[PATCH v5 7/8] crypto: arm64/polyval: Add PMULL accelerated implementation of POLYVAL

Mon May 2 11:11:32 PDT 2022

On Sun, May 01, 2022 at 01:21:52PM -0700, Eric Biggers wrote:
> > +static int polyval_arm64_update(struct shash_desc *desc,
> > +			 const u8 *src, unsigned int srclen)
> > +{
> > +	struct polyval_desc_ctx *dctx = shash_desc_ctx(desc);
> > +	struct polyval_tfm_ctx *ctx = crypto_shash_ctx(desc->tfm);
> > +	u8 *pos;
> > +	unsigned int nblocks;
> > +	unsigned int n;
> > +
> > +	if (dctx->bytes) {
> > +		n = min(srclen, dctx->bytes);
> > +		pos = dctx->buffer + POLYVAL_BLOCK_SIZE - dctx->bytes;
> > +
> > +		dctx->bytes -= n;
> > +		srclen -= n;
> > +
> > +		while (n--)
> > +			*pos++ ^= *src++;
> > +
> > +		if (!dctx->bytes)
> > +			internal_polyval_mul(dctx->buffer,
> > +				ctx->key_powers[NUM_KEY_POWERS-1]);
> > +	}
> > +
> > +	nblocks = srclen/POLYVAL_BLOCK_SIZE;
> > +	internal_polyval_update(ctx, src, nblocks, dctx->buffer);
> > +	srclen -= nblocks*POLYVAL_BLOCK_SIZE;
> 
> This is executing a kernel_neon_begin()/kernel_neon_end() section of unbounded
> length.  To allow the task to be preempted occasionally, it needs to handle the
> input in chunks, e.g. 4K at a time, like the existing code for other algorithms
> does.  Something like the following would work:
> 
> @@ -122,13 +118,16 @@ static int polyval_arm64_update(struct shash_desc *desc,
>  				ctx->key_powers[NUM_KEY_POWERS-1]);
>  	}
>  
> -	nblocks = srclen/POLYVAL_BLOCK_SIZE;
> -	internal_polyval_update(ctx, src, nblocks, dctx->buffer);
> -	srclen -= nblocks*POLYVAL_BLOCK_SIZE;
> +	while (srclen >= POLYVAL_BLOCK_SIZE) {
> +		/* Allow rescheduling every 4K bytes. */
> +		nblocks = min(srclen, 4096U) / POLYVAL_BLOCK_SIZE;
> +		internal_polyval_update(ctx, src, nblocks, dctx->buffer);
> +		srclen -= nblocks * POLYVAL_BLOCK_SIZE;
> +		src += nblocks * POLYVAL_BLOCK_SIZE;
> +	}
>  
>  	if (srclen) {
>  		dctx->bytes = POLYVAL_BLOCK_SIZE - srclen;
> -		src += nblocks*POLYVAL_BLOCK_SIZE;
>  		pos = dctx->buffer;
>  		while (srclen--)
>  			*pos++ ^= *src++;
> 

Also to be clear, this problem is specific to the "shash" API.  You don't need
to worry about it for "skcipher" algorithms such as xctr(*), as they have to
walk a scatterlist to get their data, and that happens a page at a time.

- Eric

A run of items:
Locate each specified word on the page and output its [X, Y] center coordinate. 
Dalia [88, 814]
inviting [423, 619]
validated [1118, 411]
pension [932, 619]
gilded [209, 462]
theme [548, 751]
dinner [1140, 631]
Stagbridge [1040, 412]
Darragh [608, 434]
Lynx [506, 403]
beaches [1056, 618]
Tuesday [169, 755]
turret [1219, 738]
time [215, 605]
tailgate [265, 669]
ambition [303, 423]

*Set problem*:
Translate this sentence from the POLYVAL patch discussion into Spanish: "To allow the task to be preempted occasionally, it needs to handle the input in chunks, e.g. 4K at a time, like the existing code for other algorithms does."

*Answer below*:
Para permitir que la tarea sea expropiada de vez en cuando, necesita procesar la entrada en fragmentos, p. ej., 4K a la vez, como lo hace el código existente para otros algoritmos.